▶ Work required
Your answer should consist of the complete listing, repeated verbatim.

▶ Data excerpts

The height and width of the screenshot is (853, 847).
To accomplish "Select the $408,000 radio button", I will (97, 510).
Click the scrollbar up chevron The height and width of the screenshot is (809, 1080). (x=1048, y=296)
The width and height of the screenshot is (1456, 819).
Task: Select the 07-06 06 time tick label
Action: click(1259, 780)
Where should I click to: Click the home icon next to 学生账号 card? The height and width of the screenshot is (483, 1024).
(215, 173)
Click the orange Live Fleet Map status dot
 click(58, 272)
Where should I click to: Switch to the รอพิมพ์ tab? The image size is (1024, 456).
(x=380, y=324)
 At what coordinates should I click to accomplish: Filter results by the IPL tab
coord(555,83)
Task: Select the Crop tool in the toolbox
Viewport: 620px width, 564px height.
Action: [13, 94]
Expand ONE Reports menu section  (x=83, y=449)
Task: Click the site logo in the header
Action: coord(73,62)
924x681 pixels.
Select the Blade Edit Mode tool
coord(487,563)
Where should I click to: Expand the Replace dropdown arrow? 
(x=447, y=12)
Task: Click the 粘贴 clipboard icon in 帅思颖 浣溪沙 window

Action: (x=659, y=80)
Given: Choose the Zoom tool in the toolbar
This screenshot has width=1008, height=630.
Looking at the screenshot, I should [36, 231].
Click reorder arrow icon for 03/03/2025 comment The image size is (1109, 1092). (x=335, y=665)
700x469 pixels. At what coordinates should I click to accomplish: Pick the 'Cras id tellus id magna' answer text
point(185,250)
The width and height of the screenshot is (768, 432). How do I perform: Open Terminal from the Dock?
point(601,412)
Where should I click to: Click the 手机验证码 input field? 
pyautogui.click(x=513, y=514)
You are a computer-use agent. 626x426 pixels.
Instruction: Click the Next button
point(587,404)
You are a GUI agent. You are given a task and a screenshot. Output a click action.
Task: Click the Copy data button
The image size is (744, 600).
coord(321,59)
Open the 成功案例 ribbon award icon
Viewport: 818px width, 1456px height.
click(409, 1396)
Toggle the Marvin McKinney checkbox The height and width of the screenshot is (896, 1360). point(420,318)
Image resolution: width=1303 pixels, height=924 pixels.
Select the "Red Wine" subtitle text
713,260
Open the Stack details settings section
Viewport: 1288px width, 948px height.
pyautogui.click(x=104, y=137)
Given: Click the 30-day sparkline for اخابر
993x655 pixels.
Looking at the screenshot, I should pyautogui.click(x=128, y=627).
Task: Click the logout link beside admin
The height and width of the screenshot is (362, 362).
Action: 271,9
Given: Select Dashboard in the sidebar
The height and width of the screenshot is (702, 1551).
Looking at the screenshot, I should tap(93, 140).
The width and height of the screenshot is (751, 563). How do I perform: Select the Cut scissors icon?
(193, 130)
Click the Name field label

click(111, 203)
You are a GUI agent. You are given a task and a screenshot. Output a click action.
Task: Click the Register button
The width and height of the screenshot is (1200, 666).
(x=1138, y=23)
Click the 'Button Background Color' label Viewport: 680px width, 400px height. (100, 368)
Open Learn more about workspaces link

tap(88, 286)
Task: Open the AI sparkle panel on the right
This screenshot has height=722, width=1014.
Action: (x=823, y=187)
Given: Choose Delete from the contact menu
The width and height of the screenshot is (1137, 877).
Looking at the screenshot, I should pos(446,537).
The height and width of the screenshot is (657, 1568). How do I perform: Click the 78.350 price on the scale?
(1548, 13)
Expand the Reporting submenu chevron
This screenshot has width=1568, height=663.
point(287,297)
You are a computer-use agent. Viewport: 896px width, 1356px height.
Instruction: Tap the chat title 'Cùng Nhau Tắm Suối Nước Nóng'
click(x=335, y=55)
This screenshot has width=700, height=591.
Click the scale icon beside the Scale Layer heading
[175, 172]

▶ Completed task
The height and width of the screenshot is (853, 847).
To accomplish "Select the $408,000 radio button", I will (97, 510).
Click the scrollbar up chevron The height and width of the screenshot is (809, 1080). (x=1048, y=296)
The width and height of the screenshot is (1456, 819).
Task: Select the 07-06 06 time tick label
Action: click(1259, 780)
Where should I click to: Click the home icon next to 学生账号 card? The height and width of the screenshot is (483, 1024).
(215, 173)
Click the orange Live Fleet Map status dot
 click(58, 272)
Where should I click to: Switch to the รอพิมพ์ tab? The image size is (1024, 456).
(x=380, y=324)
 At what coordinates should I click to accomplish: Filter results by the IPL tab
coord(555,83)
Task: Select the Crop tool in the toolbox
Viewport: 620px width, 564px height.
Action: [13, 94]
Expand ONE Reports menu section  (x=83, y=449)
Task: Click the site logo in the header
Action: coord(73,62)
924x681 pixels.
Select the Blade Edit Mode tool
coord(487,563)
Where should I click to: Expand the Replace dropdown arrow? 
(x=447, y=12)
Task: Click the 粘贴 clipboard icon in 帅思颖 浣溪沙 window

Action: (x=659, y=80)
Given: Choose the Zoom tool in the toolbar
This screenshot has width=1008, height=630.
Looking at the screenshot, I should [36, 231].
Click reorder arrow icon for 03/03/2025 comment The image size is (1109, 1092). (x=335, y=665)
700x469 pixels. At what coordinates should I click to accomplish: Pick the 'Cras id tellus id magna' answer text
point(185,250)
The width and height of the screenshot is (768, 432). How do I perform: Open Terminal from the Dock?
point(601,412)
Where should I click to: Click the 手机验证码 input field? 
pyautogui.click(x=513, y=514)
You are a computer-use agent. 626x426 pixels.
Instruction: Click the Next button
point(587,404)
You are a GUI agent. You are given a task and a screenshot. Output a click action.
Task: Click the Copy data button
The image size is (744, 600).
coord(321,59)
Open the 成功案例 ribbon award icon
Viewport: 818px width, 1456px height.
click(409, 1396)
Toggle the Marvin McKinney checkbox The height and width of the screenshot is (896, 1360). point(420,318)
Image resolution: width=1303 pixels, height=924 pixels.
Select the "Red Wine" subtitle text
713,260
Open the Stack details settings section
Viewport: 1288px width, 948px height.
pyautogui.click(x=104, y=137)
Given: Click the 30-day sparkline for اخابر
993x655 pixels.
Looking at the screenshot, I should pyautogui.click(x=128, y=627).
Task: Click the logout link beside admin
The height and width of the screenshot is (362, 362).
Action: 271,9
Given: Select Dashboard in the sidebar
The height and width of the screenshot is (702, 1551).
Looking at the screenshot, I should tap(93, 140).
The width and height of the screenshot is (751, 563). How do I perform: Select the Cut scissors icon?
(193, 130)
Click the Name field label

click(111, 203)
You are a GUI agent. You are given a task and a screenshot. Output a click action.
Task: Click the Register button
The width and height of the screenshot is (1200, 666).
(x=1138, y=23)
Click the 'Button Background Color' label Viewport: 680px width, 400px height. (100, 368)
Open Learn more about workspaces link

tap(88, 286)
Task: Open the AI sparkle panel on the right
This screenshot has height=722, width=1014.
Action: (x=823, y=187)
Given: Choose Delete from the contact menu
The width and height of the screenshot is (1137, 877).
Looking at the screenshot, I should pos(446,537).
The height and width of the screenshot is (657, 1568). How do I perform: Click the 78.350 price on the scale?
(1548, 13)
Expand the Reporting submenu chevron
This screenshot has width=1568, height=663.
point(287,297)
You are a computer-use agent. Viewport: 896px width, 1356px height.
Instruction: Tap the chat title 'Cùng Nhau Tắm Suối Nước Nóng'
click(x=335, y=55)
This screenshot has width=700, height=591.
Click the scale icon beside the Scale Layer heading
[175, 172]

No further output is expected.